The Nigerian stock exchange continued its positive trading trend, marking a second consecutive day of gains, with an impressive N329bn increase.

The All-Share Index and market capitalization saw a 0.58% rise, closing at 104,100 points and N56.961tn, respectively, pushing the year-to-date gain to an impressive 39.22%.

Despite this positive momentum, market breadth reflected a negative sentiment, with 24 gainers and 27 losers by the end of the trading session.

Notable contributors to the All-Share Index’s upward movement included University Press (9.96%), Juli Plc (9.84%), Mutual Benefits Assurance (9.38%), Daar Communications (8.82%), and Honeywell Flour Mill (7.50%).

Sub-sector performance showed positivity, with the insurance, consumer goods, and industrial goods indices rising by 0.18%, 0.22%, and 1.95%, respectively.

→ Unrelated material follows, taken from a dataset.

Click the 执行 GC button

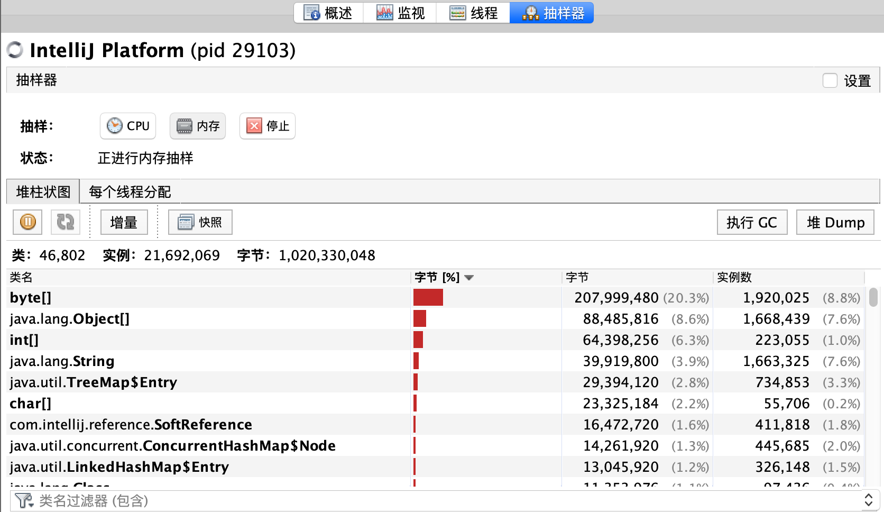coord(752,222)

On the flip side, the banking index declined by 1.32%, while the oil and gas sector experienced lackluster performance.

Despite the ASI’s rise, trading activities on the NGX were subdued compared to the previous day, with the total traded value dropping by 42.89% to N6.91bn.

 

The volume of traded equities also fell by 33.35% to 284.49 million units, accompanied by a 5.62% decrease in the number of deals to 8,168.

Major decliners included Unilever, Julius Berger, and Morison, which lost 9.80%, 9.64%, and 9.60%, respectively.

 

Guaranty Trust Holding Company emerged as the most traded security in terms of both volume and value, with 56.61 million units worth N2.22bn changing hands in 326 deals.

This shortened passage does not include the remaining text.